■ Given passage:
Porter said Predator fills an entire new niche. "[Manned fighters] take off knowing where they're going and what the target is. We don't," he said.
Over Iraq and Afghanistan, however, tactical fighters fly scheduled orbits over contested areas, using sensor pods such as Sniper and Litening and calling on forward air controllers to spot new targets that they immediately attack. This blending of the surveillance and close-air support functions was pioneered by Predator but, with the advent of high-fidelity sensor pods and small precision-guided munitions, has migrated to manned jets.
It's in this arena where today's F-16s and F/A-18s square off against UAVs in a fight over roles and missions of tactical aviation.
The clash reflects narrow thinking, according to one Air Force officer. Col. Christopher Jella is the commander of the 18th Reconnaissance Squadron, the newest Global Hawk unit. From Beale Air Force Base in California, Jella oversees pilots and sensor operators who control 120-foot-wingspan reconnaissance drones that are launched from forward locations in Southwest Asia.
"I think a lot of the mysticism with UAVs comes with the fact that we've lumped them all into this UAV [rubric]," Jella said. "Remember, back in 1920, you had this thing called an 'airplane', and you had the same problem.
"What we now call UAVs represent so many diverse aircraft performing such diverse missions that it's pointless to generalize about them--and pointless to compare them to manned aircraft," Jella said. What's more, he adds, the Air Force should be interested in "effects," not specific hardware.
"Our specific effect is high-altitude intelligence surveillance and reconnaissance. With that in mind, there are no people on board, no cargo--there are cameras. That's the kind of platform we're talking about. But it's an aircraft because we want to operate in the [same] airspace [as manned aircraft]. We want manned aircraft [crews] to feel that they're safe to continue to fly in their airspace. We need to operate right next to them and abide by the same rules."

■ List of tasks:
(1) In the passage on drones and manned aircraft, who commands the 18th Reconnaissance Squadron?
(2) Reproduce the passage on drones and manned aircraft, starting with "Over Iraq and" and going on through "of tactical aviation.", with "targeting pods" substituted for "sensor pods".
The material below has no connection to the passage on drones and manned aircraft.

■ Given information:
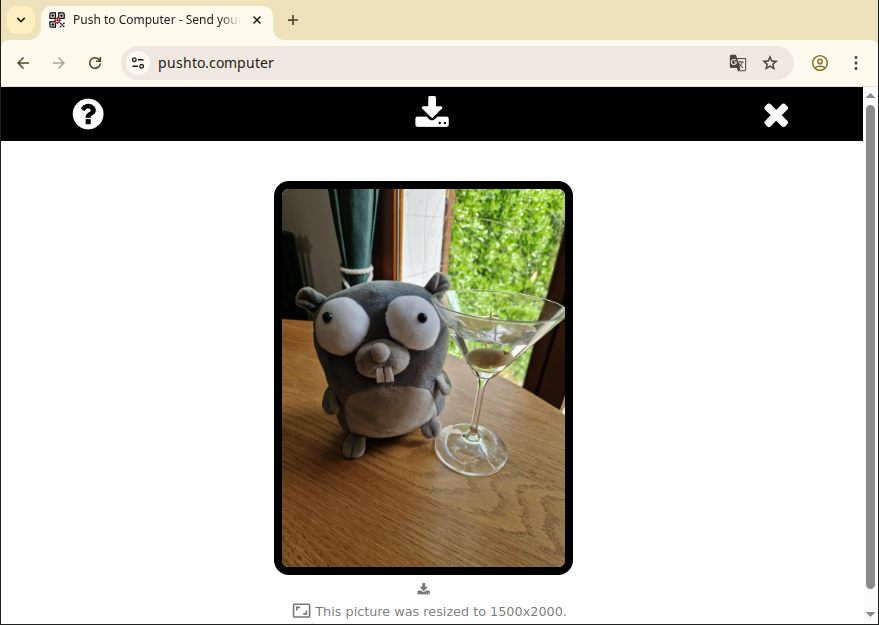The image size is (879, 625).
Task: Toggle the bookmark star for pushto.computer
Action: 770,63
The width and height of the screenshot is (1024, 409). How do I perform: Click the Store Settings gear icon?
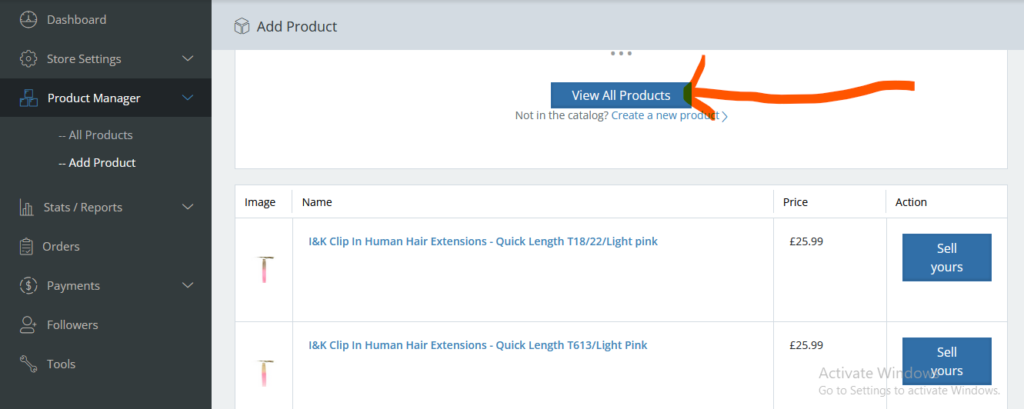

■ Per-task answers:
(1) Col. Christopher Jella.

(2)
Over Iraq and Afghanistan, however, tactical fighters fly scheduled orbits over contested areas, using targeting pods such as Sniper and Litening and calling on forward air controllers to spot new targets that they immediately attack. This blending of the surveillance and close-air support functions was pioneered by Predator but, with the advent of high-fidelity targeting pods and small precision-guided munitions, has migrated to manned jets.
It's in this arena where today's F-16s and F/A-18s square off against UAVs in a fight over roles and missions of tactical aviation.